Create a mol_dock function with this signature:

def mol_dock(mol, config, ring_sample=False):
    """
    Dock a single molecule.

    Args:
        mol: RDKit Mol object with the _Name property set.
        config: Path to the YAML configuration file.
        ring_sample: If True, dock multiple ring conformers and return the best one.

    Returns:
        tuple: (mol_name, result_dict_or_None)
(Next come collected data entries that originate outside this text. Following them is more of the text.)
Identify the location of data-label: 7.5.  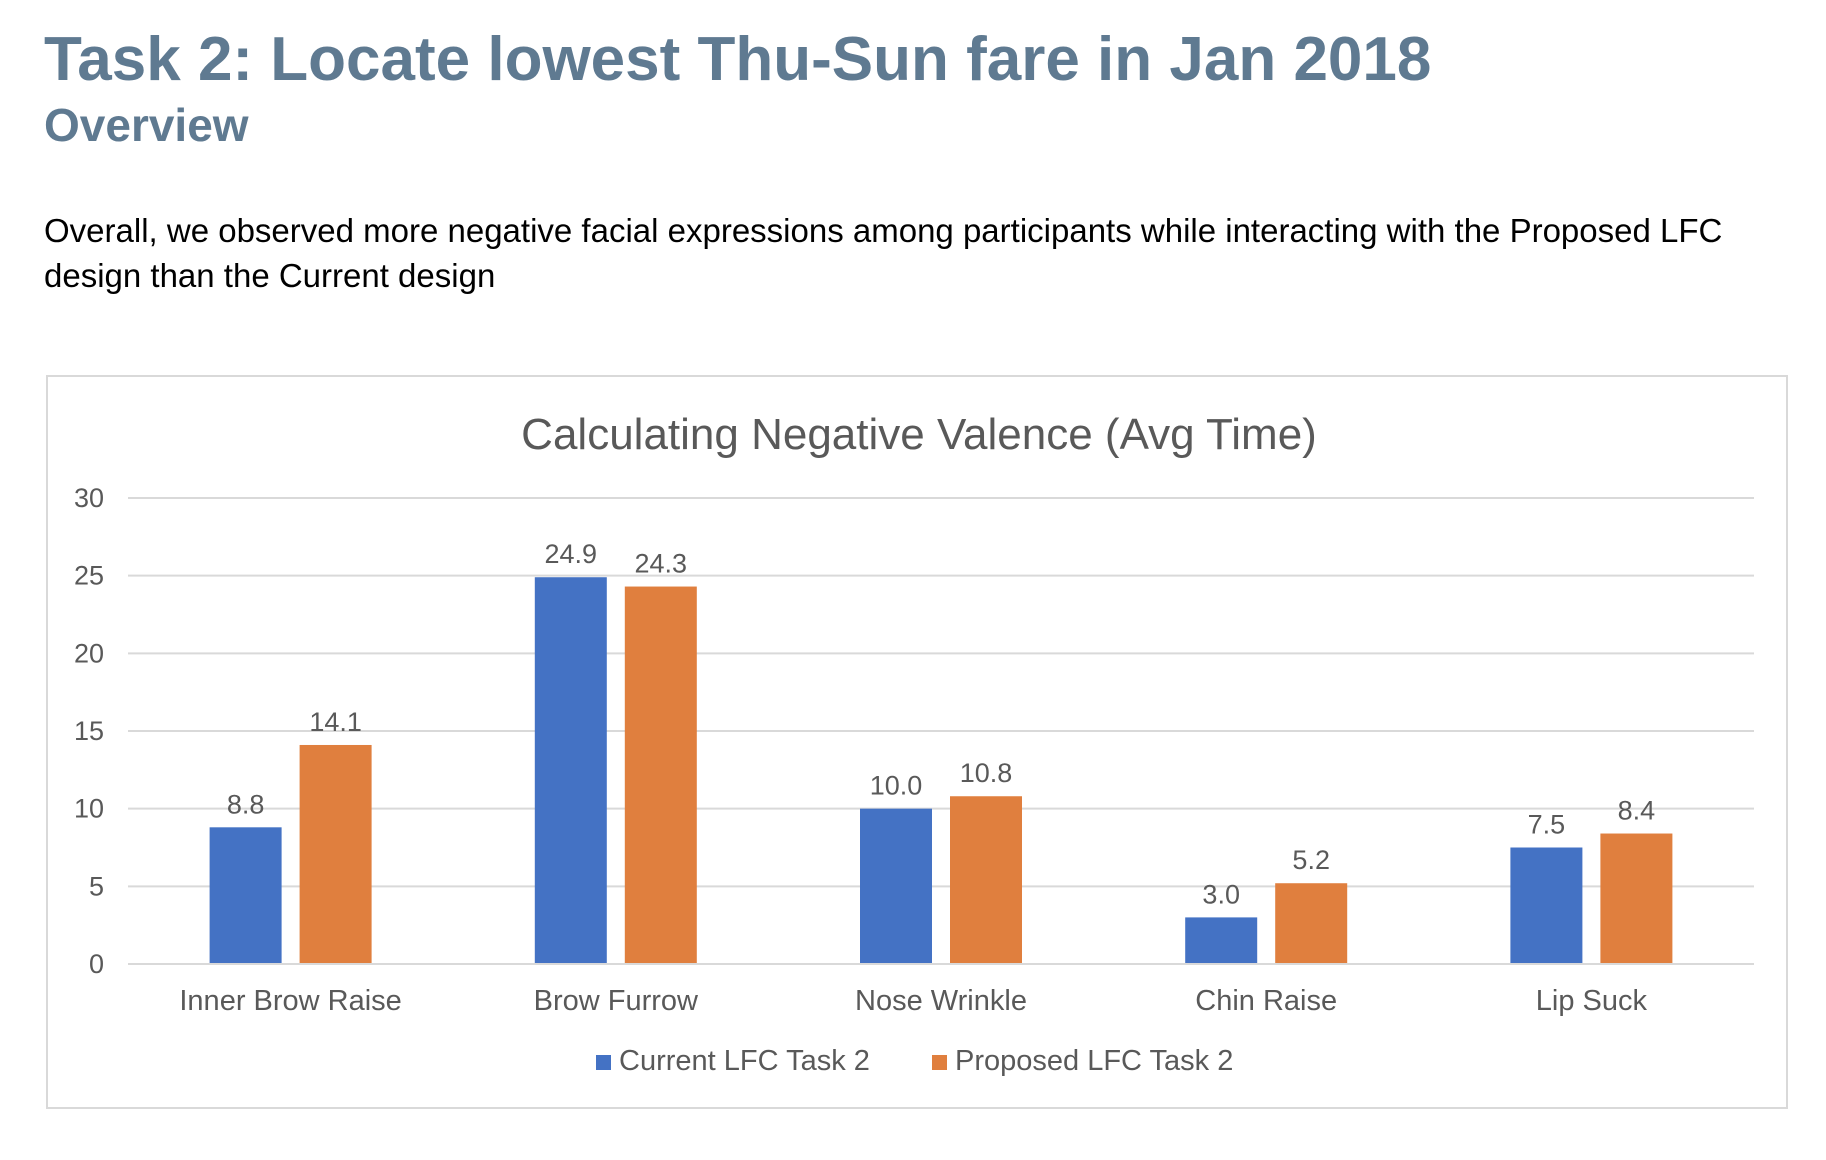
(1547, 825).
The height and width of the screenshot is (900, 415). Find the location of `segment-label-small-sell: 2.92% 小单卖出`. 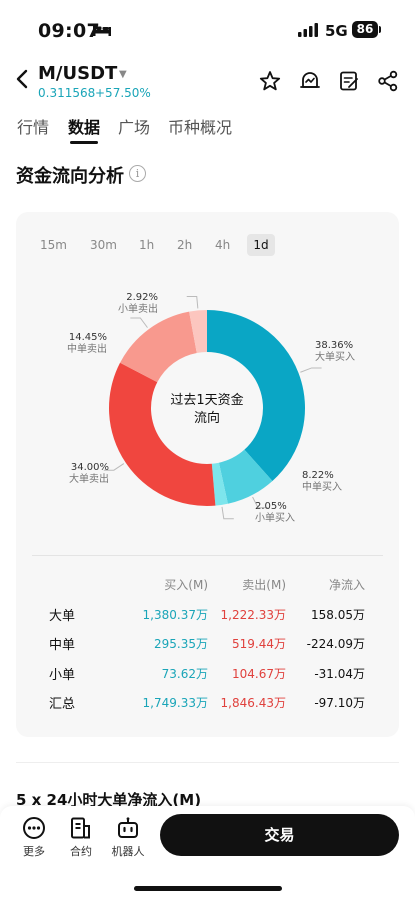

segment-label-small-sell: 2.92% 小单卖出 is located at coordinates (136, 304).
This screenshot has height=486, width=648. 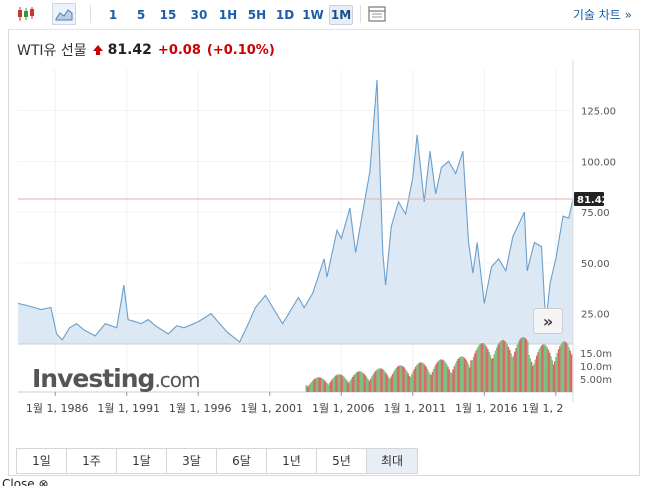 I want to click on x-tick-label: 1월 1, 2001, so click(x=272, y=408).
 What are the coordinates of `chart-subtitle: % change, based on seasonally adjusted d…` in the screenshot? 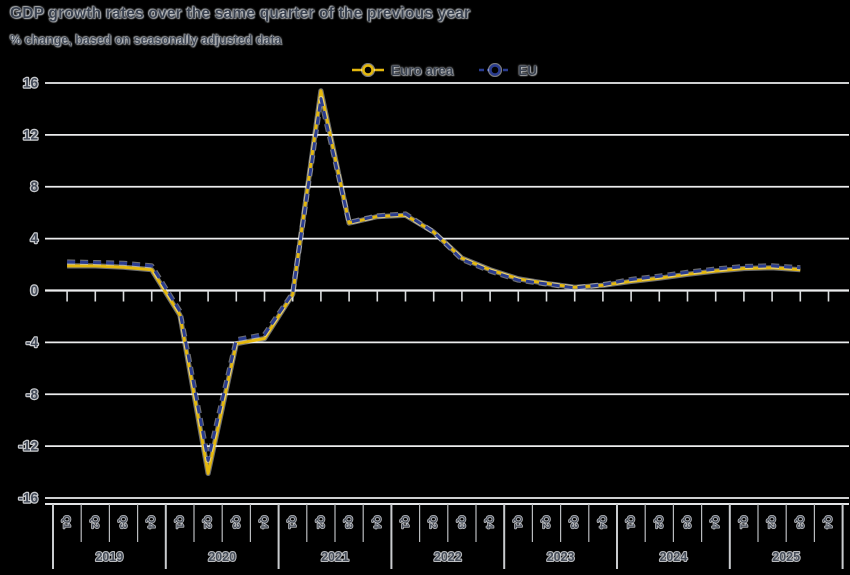 It's located at (146, 40).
        result_dict must contain keys matching database field names:
            - docking_score: float — the best-pose score
            - mol_block:     str   — top pose in MDL mol block format
                                     (the first line must be the molecule name)
            - raw_block:     str   — raw output of all poses (optional; PDBQT or SDF)
            - dock_time:     float — wall-clock seconds spent on this molecule (optional)
    """

On failure, return (mol_name, None).

Example Skeleton

import yaml
from rdkit import Chem


def mol_dock(mol, config, ring_sample=False):
    mol_name = mol.GetProp('_Name')

    with open(config) as f:
        config_dict = yaml.safe_load(f)

    try:
        # 1. Convert the RDKit mol to a format your program accepts
        #    (PDBQT, SDF, MOL, SMILES, ...)
        ligand_input = ...

        # 2. Run the docking program (subprocess or native Python)
        ...
        raw_block = ...

        # 3. Parse the best-pose score and structure
        score = ...
        mol_block = ...

        return mol_name, {
            'docking_score': score,
            'mol_block': mol_block,
            'raw_block': raw_block
        }

    except Exception as e:
        print(f'Error docking {mol_name}: {e}')
        return mol_name, None

Configuration File

EasyDock passes the path to a YAML configuration file as the config argument. The file layout is up to you; typical contents:

script_file: /path/to/my_program
protein: /path/to/protein.pdb
# program-specific parameters

Using the New Module

Programmatic use

Pass the new mol_dock function directly to docking:

from easydock.run_dock import docking
from my_module import mol_dock

for mol_id, res in docking(mols,
                           dock_func=mol_dock,
                           dock_config='my_config.yml',
                           ncpu=4):
    ...

Integration with the CLI

To make the new program available via easydock --program my_program, add:

  1. Place the new module under easydock/dock/ (e.g. easydock/dock/my_program_dock.py).
  2. A new choice for --program in the argparse definition in easydock/run_dock.py.
  3. An import branch in run_dock.py that imports mol_dock from your new module (from easydock.dock.my_program_dock import mol_dock) when args.program == 'my_program'. Search for the existing branches (if args.program == 'vina': ...) and add yours alongside.

Reference Implementations

The existing modules are the best starting point. easydock/dock/vina_dock.py is the simplest (pure-Python Vina binding); easydock/dock/server_dock.py and easydock/dock/generic_dock.py show more elaborate patterns for batched and config-driven execution.